RANDY ANTHONY Operational reliability advisory
Quarter 1 · Week 8

What Time-Critical Operations Teach Us About Small Errors

Topic word: Small Errors · View on LinkedIn

Week 8 — Small Errors

Most operational failures do not begin with dramatic breakdowns.

They begin with small errors.

A timing offset.
A misnamed asset.
A configuration detail that was assumed rather than verified.

Individually, these issues rarely appear serious. Systems often continue functioning despite them. Teams adjust, compensate, and move forward.

But in complex environments, small errors accumulate.

And accumulation changes system behavior.

In broadcast and streaming operations, the early signs of trouble are often subtle. A manual correction becomes routine. A workaround becomes normalized. A slight delay becomes accepted as “how the system works.”

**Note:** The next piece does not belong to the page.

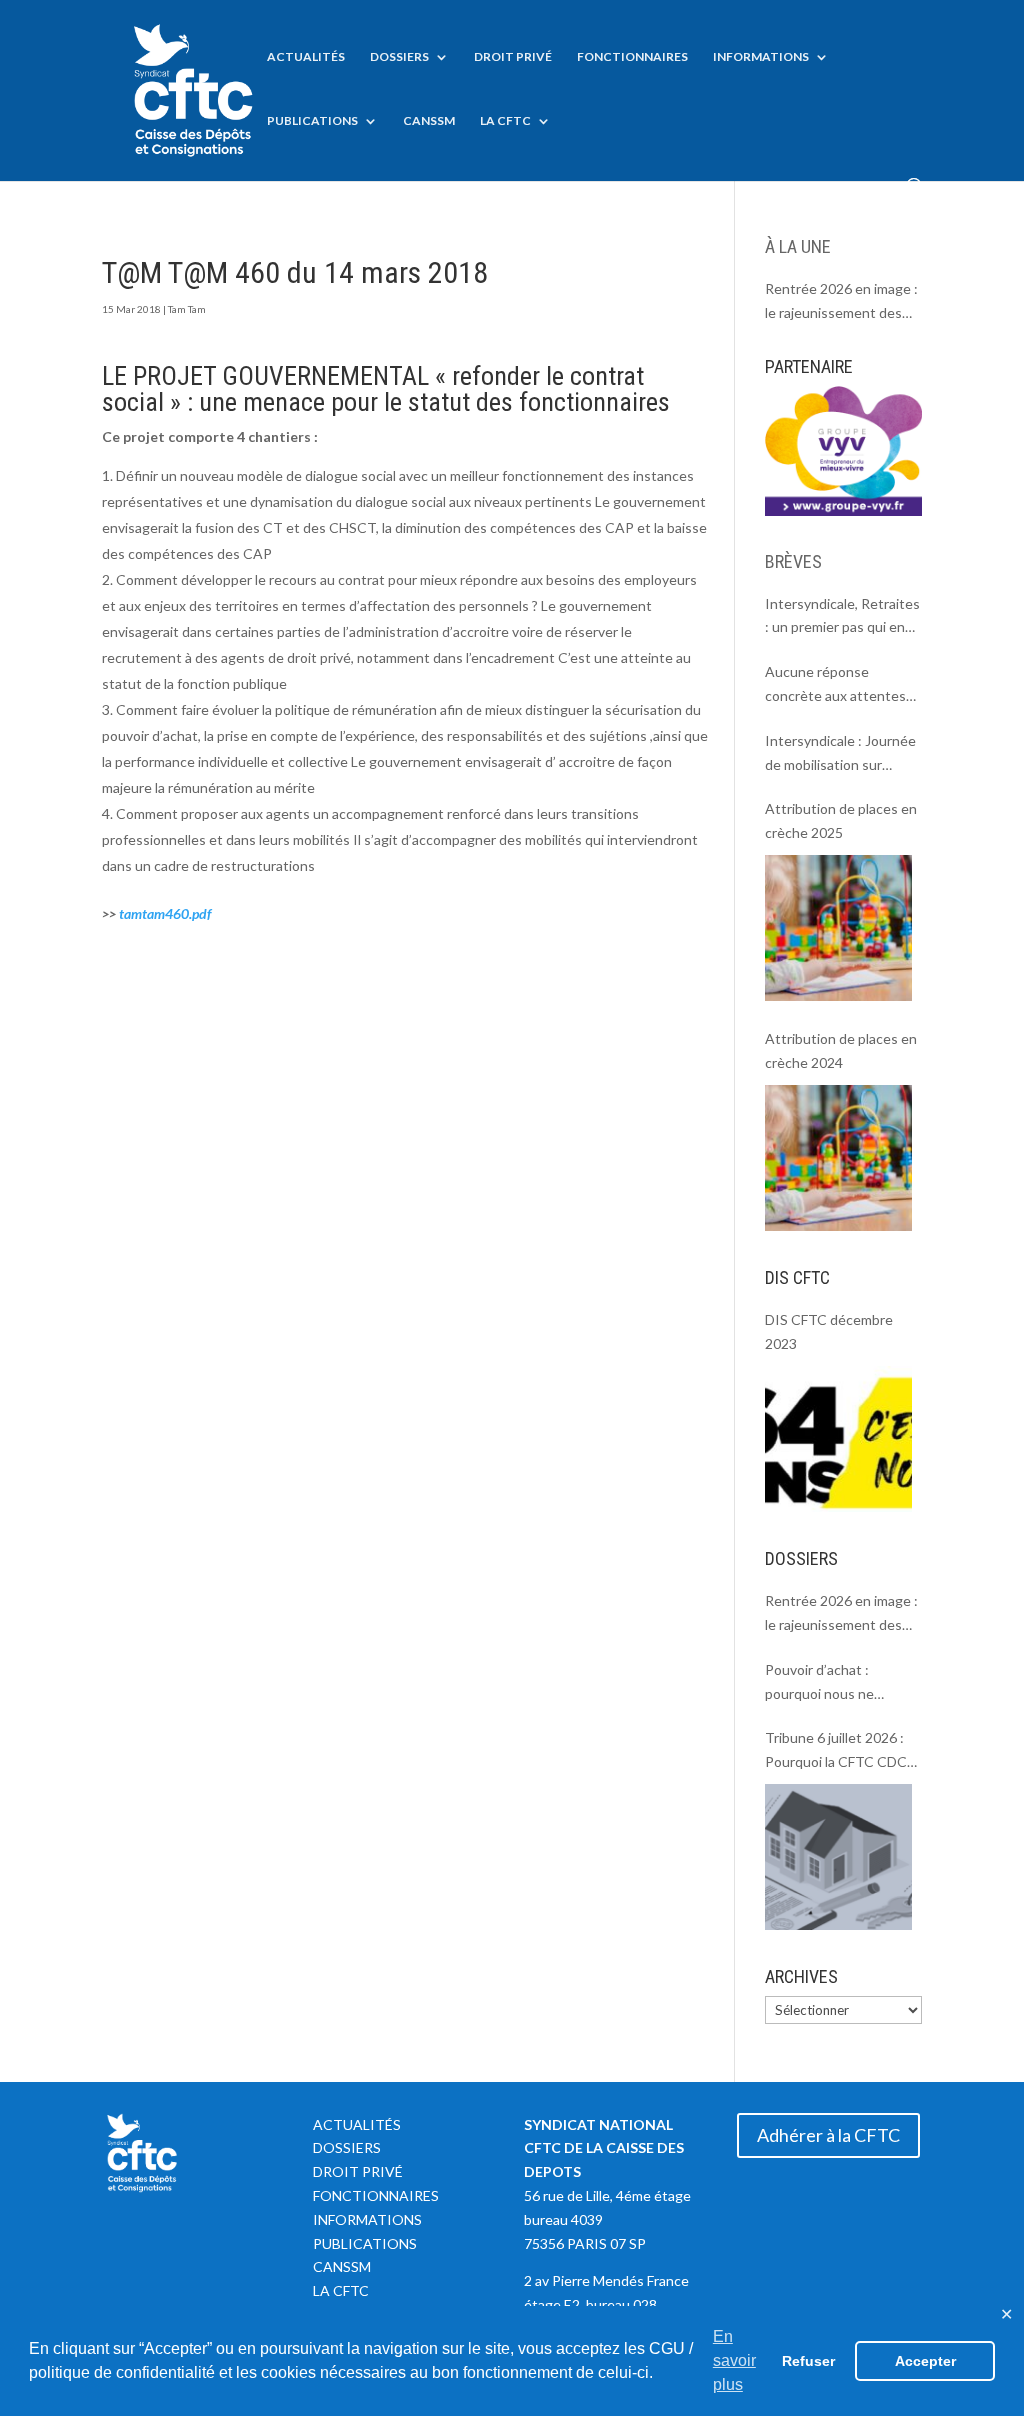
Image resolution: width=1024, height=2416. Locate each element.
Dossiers (399, 57)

Over time, these adjustments create operational drift.

Nothing appears broken.

Yet the system is slowly moving away from its intended design.

Reliable operations pay attention to these small signals long before they produce visible disruption.

Small errors reveal weak points in process discipline.

They show where documentation is unclear.
Where assumptions replaced verification.
Where responsibility for a step quietly shifted.

Left unaddressed, those weak points multiply.

And when pressure increases — during a live event, a system change, or a high-stakes transition — the accumulated drift becomes visible.

Not because the moment created the problem.

Because the moment revealed it.

Reliable systems treat small errors as signals.

A repeated timing discrepancy triggers review.
A recurring manual correction triggers redesign.
A persistent workaround triggers documentation updates.

Operational reliability depends on reducing the gap between the system that was designed and the system that actually exists.

Small errors expose that gap.

Reliability rarely fails all at once.

It erodes gradually.

That is why the most stable environments correct minor deviations early, before pressure exposes them.

Because the most dangerous failures rarely begin with major disruption.

They begin with small errors that were ignored for too long.